--- Required work ---
Put the lines of the items, from the first one through the line containing "point(13,588)", into a numbered list and omit any blank lines.
--- Records supplied ---
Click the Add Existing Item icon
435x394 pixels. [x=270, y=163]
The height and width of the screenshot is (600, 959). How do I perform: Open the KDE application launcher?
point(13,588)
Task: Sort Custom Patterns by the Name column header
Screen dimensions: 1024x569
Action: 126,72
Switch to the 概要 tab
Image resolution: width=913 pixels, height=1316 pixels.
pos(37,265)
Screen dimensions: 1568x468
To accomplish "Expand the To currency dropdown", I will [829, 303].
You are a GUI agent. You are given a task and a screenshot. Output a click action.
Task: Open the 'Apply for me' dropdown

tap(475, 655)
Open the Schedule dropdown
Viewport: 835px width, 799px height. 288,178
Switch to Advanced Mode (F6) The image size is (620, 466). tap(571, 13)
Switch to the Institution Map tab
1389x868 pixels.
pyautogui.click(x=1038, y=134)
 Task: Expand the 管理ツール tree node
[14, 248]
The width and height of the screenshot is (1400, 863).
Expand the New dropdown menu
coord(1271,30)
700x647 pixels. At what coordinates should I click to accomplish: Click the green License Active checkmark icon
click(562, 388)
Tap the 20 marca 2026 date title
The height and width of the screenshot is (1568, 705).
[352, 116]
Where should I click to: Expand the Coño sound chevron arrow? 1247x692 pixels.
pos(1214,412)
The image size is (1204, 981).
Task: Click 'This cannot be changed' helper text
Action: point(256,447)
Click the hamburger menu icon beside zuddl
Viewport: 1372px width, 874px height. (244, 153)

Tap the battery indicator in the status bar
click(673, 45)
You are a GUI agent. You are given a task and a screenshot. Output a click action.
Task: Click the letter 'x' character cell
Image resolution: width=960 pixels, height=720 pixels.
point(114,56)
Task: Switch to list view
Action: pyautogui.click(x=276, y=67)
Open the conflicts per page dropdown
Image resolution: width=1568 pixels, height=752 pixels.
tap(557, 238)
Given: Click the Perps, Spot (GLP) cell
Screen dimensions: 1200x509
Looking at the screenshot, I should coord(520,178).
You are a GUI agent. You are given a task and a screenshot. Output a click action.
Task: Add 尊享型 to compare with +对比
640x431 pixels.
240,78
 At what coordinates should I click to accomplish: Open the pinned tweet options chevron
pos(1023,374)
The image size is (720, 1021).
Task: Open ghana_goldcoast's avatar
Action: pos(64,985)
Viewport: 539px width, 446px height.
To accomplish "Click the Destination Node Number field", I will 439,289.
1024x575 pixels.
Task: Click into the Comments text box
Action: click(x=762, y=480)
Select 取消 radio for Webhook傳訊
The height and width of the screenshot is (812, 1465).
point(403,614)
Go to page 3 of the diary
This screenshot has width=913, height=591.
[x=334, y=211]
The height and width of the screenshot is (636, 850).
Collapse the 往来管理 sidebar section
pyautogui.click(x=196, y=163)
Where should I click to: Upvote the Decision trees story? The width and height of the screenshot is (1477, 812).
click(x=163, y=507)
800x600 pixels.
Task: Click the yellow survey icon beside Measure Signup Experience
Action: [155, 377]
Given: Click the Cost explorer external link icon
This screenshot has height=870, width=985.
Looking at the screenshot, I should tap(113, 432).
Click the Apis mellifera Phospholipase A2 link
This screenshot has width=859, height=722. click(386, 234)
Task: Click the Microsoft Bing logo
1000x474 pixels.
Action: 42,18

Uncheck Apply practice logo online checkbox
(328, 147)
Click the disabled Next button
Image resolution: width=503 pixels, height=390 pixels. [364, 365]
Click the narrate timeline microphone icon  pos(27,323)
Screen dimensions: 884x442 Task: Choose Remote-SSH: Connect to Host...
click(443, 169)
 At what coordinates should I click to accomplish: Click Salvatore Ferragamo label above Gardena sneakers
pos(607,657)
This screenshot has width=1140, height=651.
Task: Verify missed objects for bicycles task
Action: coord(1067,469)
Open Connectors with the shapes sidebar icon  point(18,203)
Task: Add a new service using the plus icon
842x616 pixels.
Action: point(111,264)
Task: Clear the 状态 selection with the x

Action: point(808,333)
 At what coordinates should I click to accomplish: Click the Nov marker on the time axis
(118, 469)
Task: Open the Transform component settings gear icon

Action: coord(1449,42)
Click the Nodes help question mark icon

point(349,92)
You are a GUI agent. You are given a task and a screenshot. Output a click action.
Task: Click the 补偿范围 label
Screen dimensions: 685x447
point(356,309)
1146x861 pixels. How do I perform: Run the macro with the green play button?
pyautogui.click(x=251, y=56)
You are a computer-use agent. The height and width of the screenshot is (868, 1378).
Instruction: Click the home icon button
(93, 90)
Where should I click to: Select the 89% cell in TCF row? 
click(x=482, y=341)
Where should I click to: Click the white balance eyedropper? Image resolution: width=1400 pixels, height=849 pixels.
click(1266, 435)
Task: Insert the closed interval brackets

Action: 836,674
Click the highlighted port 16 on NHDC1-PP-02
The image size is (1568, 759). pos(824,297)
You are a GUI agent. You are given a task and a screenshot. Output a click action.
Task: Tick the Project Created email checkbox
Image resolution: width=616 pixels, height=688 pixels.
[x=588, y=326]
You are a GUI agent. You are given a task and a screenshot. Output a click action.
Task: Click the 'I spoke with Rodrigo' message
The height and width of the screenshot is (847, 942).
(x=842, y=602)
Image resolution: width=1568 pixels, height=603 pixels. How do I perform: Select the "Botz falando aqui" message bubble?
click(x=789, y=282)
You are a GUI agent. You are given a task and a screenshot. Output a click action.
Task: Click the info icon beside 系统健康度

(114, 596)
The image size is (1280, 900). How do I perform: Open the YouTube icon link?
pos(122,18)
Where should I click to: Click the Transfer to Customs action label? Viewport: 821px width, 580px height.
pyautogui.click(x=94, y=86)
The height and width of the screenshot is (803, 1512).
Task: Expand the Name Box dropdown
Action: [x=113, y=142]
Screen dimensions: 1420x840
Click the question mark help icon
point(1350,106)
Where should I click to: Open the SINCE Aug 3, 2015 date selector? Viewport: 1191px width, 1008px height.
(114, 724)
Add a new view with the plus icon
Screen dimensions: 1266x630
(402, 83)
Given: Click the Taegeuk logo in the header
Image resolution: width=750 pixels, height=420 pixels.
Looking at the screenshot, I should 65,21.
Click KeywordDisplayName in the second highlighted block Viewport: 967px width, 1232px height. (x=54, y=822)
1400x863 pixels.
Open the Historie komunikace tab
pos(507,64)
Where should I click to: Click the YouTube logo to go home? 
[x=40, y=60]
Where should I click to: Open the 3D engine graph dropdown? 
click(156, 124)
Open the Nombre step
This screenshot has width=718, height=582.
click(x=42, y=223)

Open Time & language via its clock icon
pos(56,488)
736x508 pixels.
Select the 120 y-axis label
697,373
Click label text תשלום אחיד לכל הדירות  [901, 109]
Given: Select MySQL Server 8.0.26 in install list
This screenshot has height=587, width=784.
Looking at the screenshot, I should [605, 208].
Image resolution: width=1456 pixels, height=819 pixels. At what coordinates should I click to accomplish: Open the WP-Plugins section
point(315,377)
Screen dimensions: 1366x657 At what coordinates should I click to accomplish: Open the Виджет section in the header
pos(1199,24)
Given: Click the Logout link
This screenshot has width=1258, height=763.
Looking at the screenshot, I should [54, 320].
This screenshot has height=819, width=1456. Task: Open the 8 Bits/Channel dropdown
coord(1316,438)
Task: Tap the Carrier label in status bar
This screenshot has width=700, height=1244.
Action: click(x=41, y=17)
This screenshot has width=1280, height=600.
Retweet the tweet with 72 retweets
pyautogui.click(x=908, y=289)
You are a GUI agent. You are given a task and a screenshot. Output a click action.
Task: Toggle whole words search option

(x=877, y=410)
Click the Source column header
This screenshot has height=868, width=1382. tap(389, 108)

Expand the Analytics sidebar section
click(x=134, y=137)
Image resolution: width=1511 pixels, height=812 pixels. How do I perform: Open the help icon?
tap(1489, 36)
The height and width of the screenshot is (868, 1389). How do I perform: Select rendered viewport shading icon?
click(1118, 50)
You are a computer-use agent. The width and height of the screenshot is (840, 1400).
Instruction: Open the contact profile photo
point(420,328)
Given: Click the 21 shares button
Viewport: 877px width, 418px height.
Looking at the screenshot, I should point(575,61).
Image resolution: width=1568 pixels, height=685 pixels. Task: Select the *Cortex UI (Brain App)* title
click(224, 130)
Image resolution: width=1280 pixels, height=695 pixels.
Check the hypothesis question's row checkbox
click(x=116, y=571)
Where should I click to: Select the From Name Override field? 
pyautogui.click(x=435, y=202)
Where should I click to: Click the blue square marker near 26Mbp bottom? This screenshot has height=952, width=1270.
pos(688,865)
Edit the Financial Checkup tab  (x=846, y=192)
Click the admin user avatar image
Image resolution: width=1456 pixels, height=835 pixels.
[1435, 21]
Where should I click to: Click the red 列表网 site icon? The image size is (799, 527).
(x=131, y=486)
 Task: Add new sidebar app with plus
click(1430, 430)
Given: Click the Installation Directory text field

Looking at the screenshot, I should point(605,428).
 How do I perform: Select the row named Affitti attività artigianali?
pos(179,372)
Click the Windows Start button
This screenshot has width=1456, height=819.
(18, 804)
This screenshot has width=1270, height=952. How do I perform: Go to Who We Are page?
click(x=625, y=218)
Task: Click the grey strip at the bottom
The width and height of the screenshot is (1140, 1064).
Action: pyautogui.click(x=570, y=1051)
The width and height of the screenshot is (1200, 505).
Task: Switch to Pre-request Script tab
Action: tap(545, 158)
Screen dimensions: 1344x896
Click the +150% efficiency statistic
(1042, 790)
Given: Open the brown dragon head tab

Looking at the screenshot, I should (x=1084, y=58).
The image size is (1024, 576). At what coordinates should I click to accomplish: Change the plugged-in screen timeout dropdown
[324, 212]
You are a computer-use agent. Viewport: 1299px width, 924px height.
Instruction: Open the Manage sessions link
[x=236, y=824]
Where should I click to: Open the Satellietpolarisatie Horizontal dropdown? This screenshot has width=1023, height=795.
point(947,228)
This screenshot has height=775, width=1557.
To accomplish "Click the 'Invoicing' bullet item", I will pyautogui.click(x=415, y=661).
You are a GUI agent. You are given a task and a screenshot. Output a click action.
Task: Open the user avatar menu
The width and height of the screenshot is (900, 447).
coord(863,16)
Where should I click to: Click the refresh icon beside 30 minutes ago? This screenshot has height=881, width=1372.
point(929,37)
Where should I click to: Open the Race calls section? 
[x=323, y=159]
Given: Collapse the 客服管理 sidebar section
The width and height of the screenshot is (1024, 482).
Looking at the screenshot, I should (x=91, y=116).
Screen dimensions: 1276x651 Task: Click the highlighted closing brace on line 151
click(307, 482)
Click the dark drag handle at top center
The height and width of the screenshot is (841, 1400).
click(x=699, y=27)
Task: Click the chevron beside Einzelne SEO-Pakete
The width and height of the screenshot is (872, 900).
---
--- Right answer ---
1. Click the Add Existing Item icon
2. 435x394 pixels. [x=270, y=163]
3. The height and width of the screenshot is (600, 959). How do I perform: Open the KDE application launcher?
4. point(13,588)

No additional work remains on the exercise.